PESHAWAR, Oct 6: Speakers at a function have urged the Afghan teachers to play their role in the re-construction of Afghanistan.

“The Afghan turmoil has increased the responsibility of the Afghan teachers to educate the young generation and enable them to play their part for the rehabilitation of their country,” said Dr S. B. Ekanayake, technical adviser of the GTZ’s basic education for Afghan refugees programme.

Speaking at a function held to observe the World Teachers Day in Kacha Garhi Afghan Refugees Camp here on Monday, he said that the GTZ had employed 2,878 teachers for the refugee children in 252 home school and 102 literacy centres located in Abbottabad, Bannu, Hangu, Mardan, Peshawar and Timergara.

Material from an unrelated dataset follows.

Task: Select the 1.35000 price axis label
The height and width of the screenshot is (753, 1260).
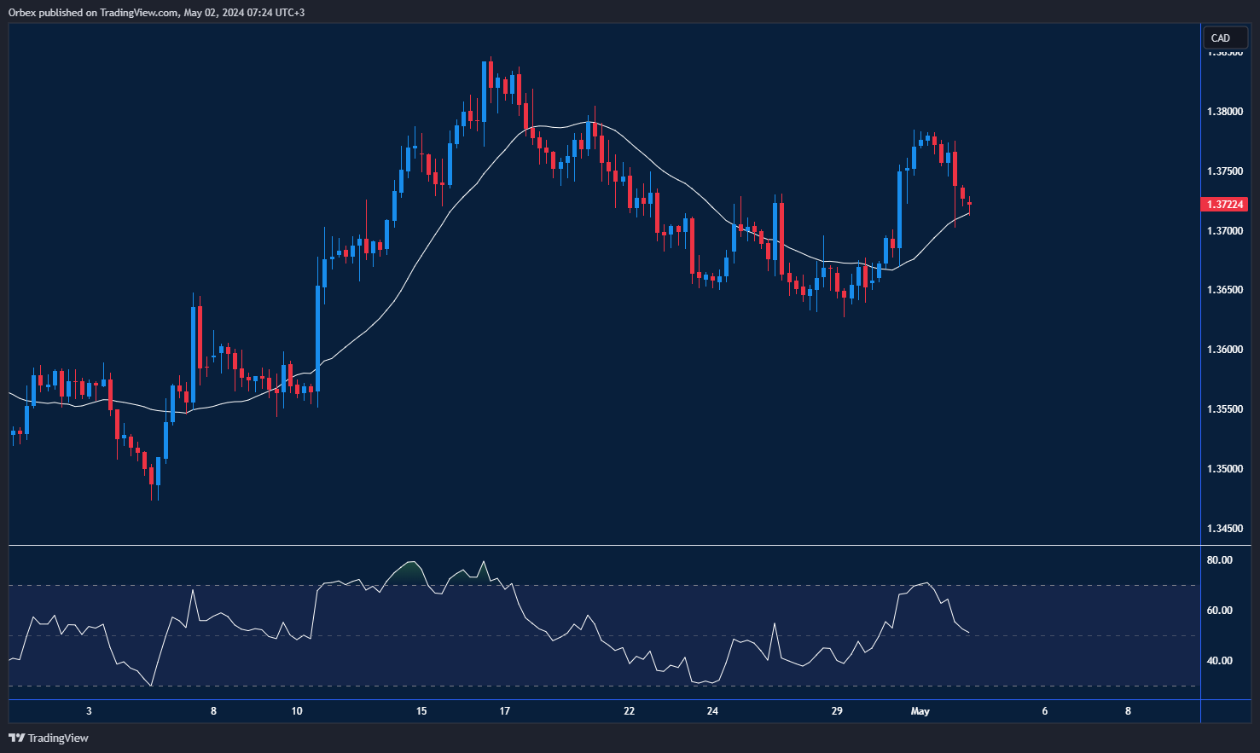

He said that the teachers were providing formal education to 112,181 students from grade 1 to 6 at the refugees camps, who were extended assistance in the shape of free textbooks, notebooks, pencils and other educational materials.

According to him, the GTZ along with Unesco and the ILO had been supporting Afghan teachers community to prepare them for the rebuilding of Afghanistan, which had been shattered by the prolonged ward over the past 25 years.

The poor teachers, he said had been serving the humanity from time immemorial by giving the hapless people a ray of hope in trying times.

He said that he had been to Afghanistan on countless occasions to see the system from close quarters and had compiled some books concerning the state of education there, which would be translated into Pashto and Dari languages to benefit the Afghan teachers and the students.

Students from refugee schools presented skits regarding the dilapidated conditions in which they had been living. Some Afghan children enacted as street beggars, while some performed as vendors in order to seek livelihoods for their poverty-stricken families.

The skits presented by the students also revealed the prevalent thirst of education among the Afghan children.

An anthem sung by a group of students was all the more worrying, as it reflected the immense desire on the part of the refugees to see their country’s reconstruction and get there to receive education in line with their own traditions.

A teacher, Zubairullah Khan, dwelt at length about the role of teachers in a given society, saying they enjoyed matchless respect. The teachers, he said, were respected by rich and poor alike due to their established role in the political, social and economical development of the society.

Another teacher urged his fellows to concentrate on character building and raise the standard of ethics and morality of their students.